El tratamiento requiere que sea bajo la recomendación de un equipo de especialistas de distintas áreas. Esto se debe a la diversidad de manifestaciones clínicas que presentan las personas enfermas. Aunque no hay cura para el síndrome de Werner, razón por la cual los pacientes habrán de requerir de especialistas en oftalmología para las cirugías de cataratas, dermatólogos para la revisión y atención de los problemas de la piel que vayan apareciendo, así como endocrinólogos para las disfunciones glandulares, cardiólogos para problemas cardiacos, psicólogos para orientar de forma emocional y afectiva tanto al paciente como a su familia, entre otros especialistas.  La recomendación general es que no fumen, realicen a menudo ejercicios y consuman una dieta baja en grasas.

Las células ante el daño genómico reaccionan reconociendo el área afectada y activando la respuesta adecuada que puede ser reparación de la estructura o ceder ante la muerte. En lo referido al SW, cuando ocurren alteraciones cromosómicas individuales, estas pueden ser corregidas; para el caso de la ruptura de la doble cadena se activan procesos recombinatorios homólogos en aquellos extremos del ADN que se han roto.

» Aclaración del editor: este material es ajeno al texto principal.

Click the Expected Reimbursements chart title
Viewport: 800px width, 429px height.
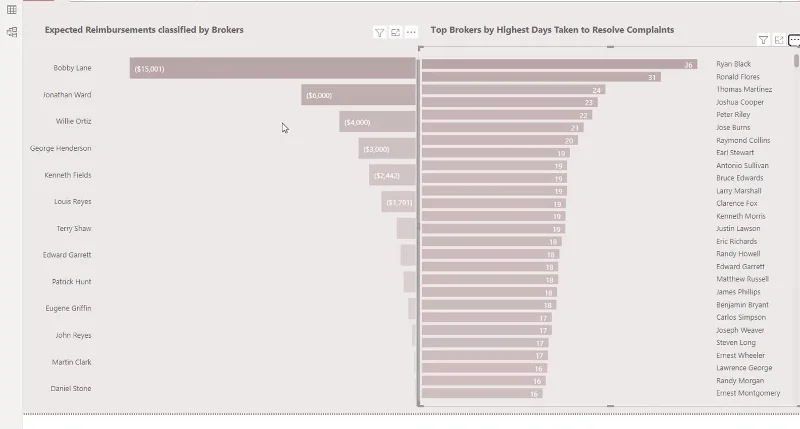pyautogui.click(x=144, y=30)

Una vez que se ha logrado la reparación se produce una inestabilidad genómica y la subsiguiente muerte celular. A los cromosomas eucarioticos los resguardan unas extremidades conocidas como telómeros. Cuando se inicia la división celular, se produce un acortamiento de los extremos, provocando un cese del proceso. De esta manera, la célula inicia su envejecimiento replicativo que anula la capacidad funcional con un impacto muy negativo en el cuerpo humano.

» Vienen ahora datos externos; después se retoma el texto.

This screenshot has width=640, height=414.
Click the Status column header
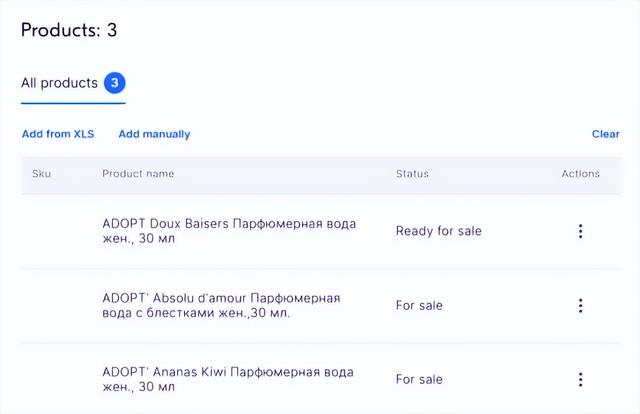point(412,174)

Se han contabilizado más de 60 mutaciones del gen WRN, las cuales en su mayoría se corresponden con la síntesis de una proteína de finalización prematura que tiene dificultad para mantener la localización del núcleo, entrando en un proceso de incapacidad funcional.

Pronóstico

Si bien los pacientes con el síndrome de Werner tienen una esperanza de vida corta, la calidad de vida siempre dependerá de los tratamientos a los que sean sometidos así como de las enfermedades que en la mayoría de los casos se presentan y están relacionadas con la edad, así como de su gravedad.

Ante todo los médicos tratantes se avocan a considerar las complicaciones secundarias potenciales. Debe haber una estricta vigilancia, supervisión así como control para cuidar la vida de estos pacientes.

Medidas preventivas para pacientes con Síndrome de Werner

Una vez que ya la persona ha sido diagnosticada con este padecimiento, debe tomar una serie de medidas que, le permitirán tener una mejor calidad de vida. Dentro de estas medidas podemos mencionar: realizar un control frecuente del control del peso, deben mantener un cuido adecuado sobre la piel evitando heridas. Realiza revisión periódica anual sobre la diabetes mellitus tipo 2, además someterse a perfil lipídico una vez al año, asimismo la revisión física anual es aconsejable para explorar la posibilidad de aparición de algún padecimiento tumoral.

Referencias|

  • James, William; Berger, Timothy; Elston, Dirk (2005). Andrews’ Diseases of the Skin: Clinical Dermatology. (10th ed.). Saunders. ISBN 0-7216-2921-0.
  • Werner syndrome. Genetics Home Reference. Consultado en febrero de 2019.